## AIM OF THE TASK
From the data that follows, print exactly the lines starting at the one containing "[Share this article on X] (414, 1659)" and ending at the one containing "Business Travel Solution (56, 2290)"; include both of them and nothing more.

## STUDY MATERIAL
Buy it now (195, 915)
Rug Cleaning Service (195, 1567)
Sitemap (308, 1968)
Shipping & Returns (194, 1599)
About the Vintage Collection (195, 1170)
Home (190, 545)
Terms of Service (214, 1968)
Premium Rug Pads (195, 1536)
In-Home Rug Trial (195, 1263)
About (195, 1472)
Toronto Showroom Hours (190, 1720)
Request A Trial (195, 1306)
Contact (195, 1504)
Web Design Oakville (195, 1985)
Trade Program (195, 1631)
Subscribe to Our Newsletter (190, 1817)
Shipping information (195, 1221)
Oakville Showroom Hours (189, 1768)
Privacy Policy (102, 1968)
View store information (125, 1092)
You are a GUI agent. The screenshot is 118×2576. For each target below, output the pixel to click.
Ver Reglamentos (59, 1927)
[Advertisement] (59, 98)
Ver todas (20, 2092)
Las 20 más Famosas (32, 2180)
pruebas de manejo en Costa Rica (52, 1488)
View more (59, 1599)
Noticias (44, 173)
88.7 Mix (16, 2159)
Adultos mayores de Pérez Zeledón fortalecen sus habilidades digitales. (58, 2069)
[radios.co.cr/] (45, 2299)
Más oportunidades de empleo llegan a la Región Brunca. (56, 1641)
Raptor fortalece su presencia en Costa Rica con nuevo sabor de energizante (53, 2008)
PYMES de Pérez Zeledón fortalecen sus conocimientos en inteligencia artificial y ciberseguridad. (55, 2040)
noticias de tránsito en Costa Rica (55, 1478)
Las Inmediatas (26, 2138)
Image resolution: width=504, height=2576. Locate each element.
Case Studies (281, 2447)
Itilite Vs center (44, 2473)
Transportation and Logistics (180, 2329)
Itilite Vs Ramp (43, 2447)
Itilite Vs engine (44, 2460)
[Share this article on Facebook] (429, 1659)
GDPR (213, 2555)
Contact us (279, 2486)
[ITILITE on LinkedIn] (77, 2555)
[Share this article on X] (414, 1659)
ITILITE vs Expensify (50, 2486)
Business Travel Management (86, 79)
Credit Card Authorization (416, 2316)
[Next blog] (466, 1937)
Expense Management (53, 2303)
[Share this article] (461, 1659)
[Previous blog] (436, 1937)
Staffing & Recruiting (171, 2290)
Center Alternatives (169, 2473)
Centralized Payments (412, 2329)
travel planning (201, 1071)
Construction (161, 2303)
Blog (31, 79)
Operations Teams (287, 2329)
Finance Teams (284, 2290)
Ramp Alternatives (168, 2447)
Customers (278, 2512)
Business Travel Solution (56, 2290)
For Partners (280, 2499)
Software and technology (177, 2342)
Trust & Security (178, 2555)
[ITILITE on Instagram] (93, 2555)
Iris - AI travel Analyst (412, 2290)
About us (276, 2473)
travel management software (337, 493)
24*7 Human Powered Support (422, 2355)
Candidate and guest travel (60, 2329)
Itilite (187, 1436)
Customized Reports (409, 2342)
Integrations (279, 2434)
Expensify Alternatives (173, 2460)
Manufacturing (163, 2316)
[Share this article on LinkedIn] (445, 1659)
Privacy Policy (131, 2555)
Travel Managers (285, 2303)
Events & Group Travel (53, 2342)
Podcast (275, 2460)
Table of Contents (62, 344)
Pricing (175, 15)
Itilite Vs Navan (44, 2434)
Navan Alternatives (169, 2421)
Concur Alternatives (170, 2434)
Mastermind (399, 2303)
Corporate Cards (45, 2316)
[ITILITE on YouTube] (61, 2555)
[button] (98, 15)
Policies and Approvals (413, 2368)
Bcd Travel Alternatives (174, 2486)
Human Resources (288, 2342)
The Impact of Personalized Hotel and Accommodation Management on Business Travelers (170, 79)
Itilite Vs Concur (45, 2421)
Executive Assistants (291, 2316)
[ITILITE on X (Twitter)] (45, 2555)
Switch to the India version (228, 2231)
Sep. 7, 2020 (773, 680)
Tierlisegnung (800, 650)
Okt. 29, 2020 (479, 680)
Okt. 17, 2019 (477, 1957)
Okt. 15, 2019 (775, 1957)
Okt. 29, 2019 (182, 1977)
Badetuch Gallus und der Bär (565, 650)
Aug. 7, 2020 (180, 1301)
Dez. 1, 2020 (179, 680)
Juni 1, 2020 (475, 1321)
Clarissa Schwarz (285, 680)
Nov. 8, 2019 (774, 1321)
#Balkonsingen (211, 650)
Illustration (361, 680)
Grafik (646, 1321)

## YOUR RESPONSE
[Share this article on X] (414, 1659)
ITILITE vs Expensify (50, 2486)
Business Travel Management (86, 79)
Credit Card Authorization (416, 2316)
[Next blog] (466, 1937)
Expense Management (53, 2303)
[Share this article] (461, 1659)
[Previous blog] (436, 1937)
Staffing & Recruiting (171, 2290)
Center Alternatives (169, 2473)
Centralized Payments (412, 2329)
travel planning (201, 1071)
Construction (161, 2303)
Blog (31, 79)
Operations Teams (287, 2329)
Finance Teams (284, 2290)
Ramp Alternatives (168, 2447)
Customers (278, 2512)
Business Travel Solution (56, 2290)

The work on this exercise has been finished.